As a poor young priest, St Louis was helped by a mistress of the king of France
Catholics are known for revering certain saints. We all have our favourites, those to whom we have a special devotion and love. My own list includes St Francis of Assisi (naturally), St Bernadette, Blessed Pier Giorgio Frassati and St John Bosco. Friends swear by St Anthony, St Philomena, Padre Pio and so on. For those outside the Church, especially other Christians, this can seem suspicious: why are we not devoting our whole energy to Christ? The answer is, we are – but to love Christ is to love those who love him; men and women who, by their example of Christian self-giving, encourage us in our less generous lives.
I mention this because the CTS has just published a new booklet in its “great saints” series: Louis de Montfort, by Fr Paul Allerton SMM. St Louis is not so well known as other major saints but he should be. His two books, True Devotion to the Blessed Virgin and The Secret of the Rosary, have had a colossal influence on later holy figures, not least St John Paul II (who adopted St Louis’s motto “Totus Tuus” as his own papal motto) and the Venerable Frank Duff, founder of the Legion of Mary and one of the greatest lay Catholics of the 20th century.
Other Christians often think that Catholic devotion to Our Lady is extravagant. For them, Christ is our sole Redeemer and Saviour and His Mother an unnecessary, if pious, distraction. I can only respond to these objections by saying “Pray to her and you will discover that her only desire is to bring you closer to her Son.” Personally, I am uneasy about the title “Co-Redemptrix”: Our Lady certainly plays a vital role in our redemption by her co-operation with God in the Incarnation; but this is not the same as a formal title that seems to give her equal standing with God.
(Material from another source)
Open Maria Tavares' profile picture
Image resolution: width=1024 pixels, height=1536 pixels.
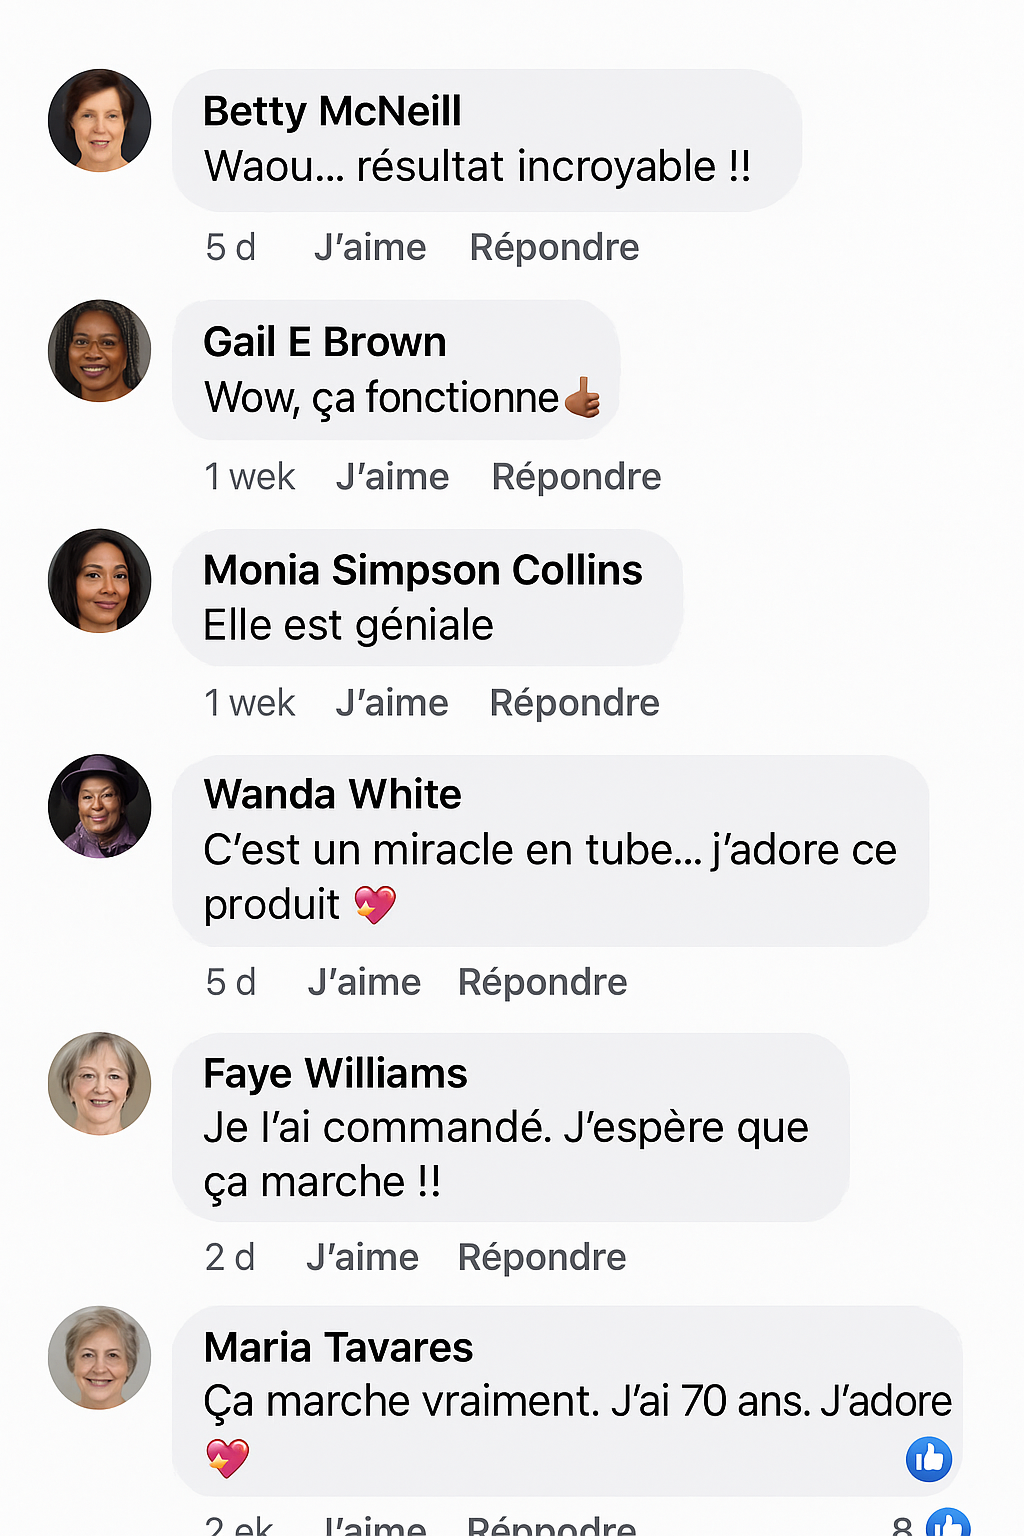click(100, 1358)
Perhaps someone can enlighten me on this. Is this title officially recognised in the Church or not?
Meanwhile, readers might like to read this short biography of one of her greatest advocates – someone who understood that to say “I only need Christ and no-one else”, denies himself an immeasurable source of inspiration and maternal solace. Like all the saints, St Louis de Montfort (born in 1673) had a characteristically difficult time trying to fulfil his vocation as a missionary priest, as well as the usual amount of enemies within the Church who tried to thwart him. His life reminds one of Christ’s imperturbable response to St Teresa of Avila, after she had been thrown out of her conveyance into a water-filled ditch one freezing night as she was struggling to reform the Carmelite order: “This is how I always treat My friends.”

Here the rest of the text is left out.